:: PROBLEM TO WORK ON ::
Across the listing that follows, work out how many lines carry the string "computer". Provide that number and nothing else.

--- START ---

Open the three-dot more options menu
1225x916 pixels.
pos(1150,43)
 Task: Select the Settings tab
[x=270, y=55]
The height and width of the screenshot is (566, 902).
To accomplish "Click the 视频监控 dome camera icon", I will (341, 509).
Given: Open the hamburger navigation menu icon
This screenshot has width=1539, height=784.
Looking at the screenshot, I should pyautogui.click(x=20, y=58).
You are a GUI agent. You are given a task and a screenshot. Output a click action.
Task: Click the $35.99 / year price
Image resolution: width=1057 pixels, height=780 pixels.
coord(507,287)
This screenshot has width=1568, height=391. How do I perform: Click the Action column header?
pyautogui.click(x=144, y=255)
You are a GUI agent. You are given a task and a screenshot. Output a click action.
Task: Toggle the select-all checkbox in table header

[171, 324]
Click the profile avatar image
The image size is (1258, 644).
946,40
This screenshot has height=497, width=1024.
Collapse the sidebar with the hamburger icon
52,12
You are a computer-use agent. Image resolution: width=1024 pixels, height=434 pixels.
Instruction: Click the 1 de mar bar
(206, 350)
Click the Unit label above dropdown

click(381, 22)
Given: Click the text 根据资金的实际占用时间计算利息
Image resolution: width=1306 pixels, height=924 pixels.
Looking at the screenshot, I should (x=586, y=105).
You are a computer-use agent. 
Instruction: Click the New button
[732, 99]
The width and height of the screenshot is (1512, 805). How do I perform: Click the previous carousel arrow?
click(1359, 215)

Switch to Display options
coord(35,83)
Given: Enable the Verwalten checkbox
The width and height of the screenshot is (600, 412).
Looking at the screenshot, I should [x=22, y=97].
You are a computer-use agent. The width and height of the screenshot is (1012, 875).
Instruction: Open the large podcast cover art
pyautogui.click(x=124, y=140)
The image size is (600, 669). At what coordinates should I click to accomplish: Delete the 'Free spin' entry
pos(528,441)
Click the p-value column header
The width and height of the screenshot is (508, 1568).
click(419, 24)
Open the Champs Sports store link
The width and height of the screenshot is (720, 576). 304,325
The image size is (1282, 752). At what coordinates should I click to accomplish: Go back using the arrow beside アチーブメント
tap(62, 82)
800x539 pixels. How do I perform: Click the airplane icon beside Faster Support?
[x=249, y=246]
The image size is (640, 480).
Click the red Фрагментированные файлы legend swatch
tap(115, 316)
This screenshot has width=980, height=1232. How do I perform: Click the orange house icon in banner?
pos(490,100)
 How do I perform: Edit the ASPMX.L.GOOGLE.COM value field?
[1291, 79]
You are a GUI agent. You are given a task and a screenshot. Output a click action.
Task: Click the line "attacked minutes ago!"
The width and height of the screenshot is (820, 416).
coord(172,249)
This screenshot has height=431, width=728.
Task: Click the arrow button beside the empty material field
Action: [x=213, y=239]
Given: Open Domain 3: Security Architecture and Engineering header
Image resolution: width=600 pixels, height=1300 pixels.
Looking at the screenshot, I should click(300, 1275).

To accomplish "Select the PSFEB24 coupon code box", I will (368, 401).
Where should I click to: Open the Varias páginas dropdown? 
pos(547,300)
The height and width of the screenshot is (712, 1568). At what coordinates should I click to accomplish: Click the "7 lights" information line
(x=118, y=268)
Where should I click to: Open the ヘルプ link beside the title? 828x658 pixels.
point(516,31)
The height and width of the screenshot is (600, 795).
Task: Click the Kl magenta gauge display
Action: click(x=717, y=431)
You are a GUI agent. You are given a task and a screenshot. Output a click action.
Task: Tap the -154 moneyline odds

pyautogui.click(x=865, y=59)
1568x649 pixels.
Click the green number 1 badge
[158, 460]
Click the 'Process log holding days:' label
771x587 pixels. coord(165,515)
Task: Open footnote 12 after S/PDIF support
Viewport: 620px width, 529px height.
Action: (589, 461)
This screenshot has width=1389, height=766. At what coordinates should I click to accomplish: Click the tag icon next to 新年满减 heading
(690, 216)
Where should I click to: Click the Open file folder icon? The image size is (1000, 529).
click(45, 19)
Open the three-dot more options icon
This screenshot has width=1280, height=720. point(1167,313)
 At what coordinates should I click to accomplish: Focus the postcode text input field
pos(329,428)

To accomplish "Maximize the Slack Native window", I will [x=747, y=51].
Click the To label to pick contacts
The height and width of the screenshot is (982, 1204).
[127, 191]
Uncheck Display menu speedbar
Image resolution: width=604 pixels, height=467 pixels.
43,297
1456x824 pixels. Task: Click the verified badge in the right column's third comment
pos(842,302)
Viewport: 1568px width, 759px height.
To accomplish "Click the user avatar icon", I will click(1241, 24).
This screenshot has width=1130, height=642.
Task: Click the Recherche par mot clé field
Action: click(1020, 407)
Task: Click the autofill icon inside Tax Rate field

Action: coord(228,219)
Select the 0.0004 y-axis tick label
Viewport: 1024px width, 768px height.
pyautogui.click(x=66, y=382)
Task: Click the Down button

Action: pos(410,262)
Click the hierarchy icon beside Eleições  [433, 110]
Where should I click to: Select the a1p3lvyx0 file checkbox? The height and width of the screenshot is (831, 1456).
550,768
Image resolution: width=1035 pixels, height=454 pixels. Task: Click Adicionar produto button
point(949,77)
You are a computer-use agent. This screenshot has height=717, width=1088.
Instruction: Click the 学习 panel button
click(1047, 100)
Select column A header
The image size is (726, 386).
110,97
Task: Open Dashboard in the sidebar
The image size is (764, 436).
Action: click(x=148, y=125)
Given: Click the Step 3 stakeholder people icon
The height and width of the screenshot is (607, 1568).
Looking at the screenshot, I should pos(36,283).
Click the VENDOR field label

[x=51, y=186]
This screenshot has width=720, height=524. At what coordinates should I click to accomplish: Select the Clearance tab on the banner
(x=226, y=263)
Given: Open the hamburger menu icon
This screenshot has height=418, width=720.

--- END ---

:: SOLVED PROBLEM ::
4